# Preference-Based Reward Repair (PBRR)

This repository contains the implementation of **Preference-Based Reward Repair (PBRR)**, a novel approach for repairing reward functions to mitigate reward hacking for reinforcement learning agents. This code accompanies our ICLR submission.

## Repository Structure

```
ICLR_PBRR/
├── learn_reward/              # Core learning algorithms
│   ├── pbrr.py               # Main PBRR implementation
│   ├── repair_proxy_with_rrm.py  # RRM baseline
│   ├── repair_proxy_with_pi_ref_constraint.py  # RRM + State-Constraint baseline
│   ├── learn_reward_ab_initio_methods.py  # Online-RLHF and Online-RLHF + State-Constraint baselines
│   └── train_policy.py       # Policy training
├── reward_modeling/           # Reward model components
│   ├── reward_wrapper_pbrr.py   # PBRR reward learning methods
│   ├── reward_wrapper_ensemble.py  # Default reward learning methods
│   └── replay_buffer.py      # Experience replay utilities
├── occupancy_measures/        # Code from Laidlaw et al., 2024
├── utils/                     # Utility functions
├── data/                      # Experimental data and checkpoints
│   └── base_policy_checkpoints/  # Reference policy checkpoints
└── {env_name}_run_scripts/    # Environment-specific run scripts
    └── ai_safety_run_scripts/ # AI Safety Gridworld scripts
    └── pandemic_run_scripts/ # Pandemic Mitigation scripts
    └── glucose_run_scripts/ # Glucose Monitoring scripts
    └── traffic_run_scripts/ # Traffic Control scripts

```

## Quick Start

### Prerequisites

- Python 3.8+
- PyTorch
- Install dependencies: `pip install -r requirements.txt`

### Running Experiments

Our main results can be reproduced using the provided run scripts.

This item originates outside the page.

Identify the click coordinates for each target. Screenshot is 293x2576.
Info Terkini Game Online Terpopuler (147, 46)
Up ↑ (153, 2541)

For each environment, navigate to the corresponding `{env_name}_run_scripts/` directory:

```bash
cd {env_name}_run_scripts/

# Run PBRR (our method)
./run_pbrr.sh

# Run baseline methods
./run_rrm.sh                    # Residual Reward Modeling (RRM) baseline
./run_online_rlhf.sh           # Online RLHF baseline

# Run constrained variants
./run_rrm_state_constraint.sh # Residual Reward Modeling (RRM) + State-Constraint baseline
./run_online_rlhf_state_constraint.sh # Online RLHF + State-Constraint baseline
```

### Configuration

Each run script contains environment-specific configurations including:
- Hyperparameters for learning algorithms
- Output directories for results and checkpoints

Note: the mean-return with respect to the ground-truth reward function is logged by each run-script under the policy ID 'current/mean_return'. 

Note: due to the reliance on learn_reward.unique_id_state to save/load reward functions while training, muliple reward learning scripts cannot be run in parallel. In practice, we duplicate the learn_reward folder and change the learn_reward.unique_id_state.state["unique_id"] value for each run.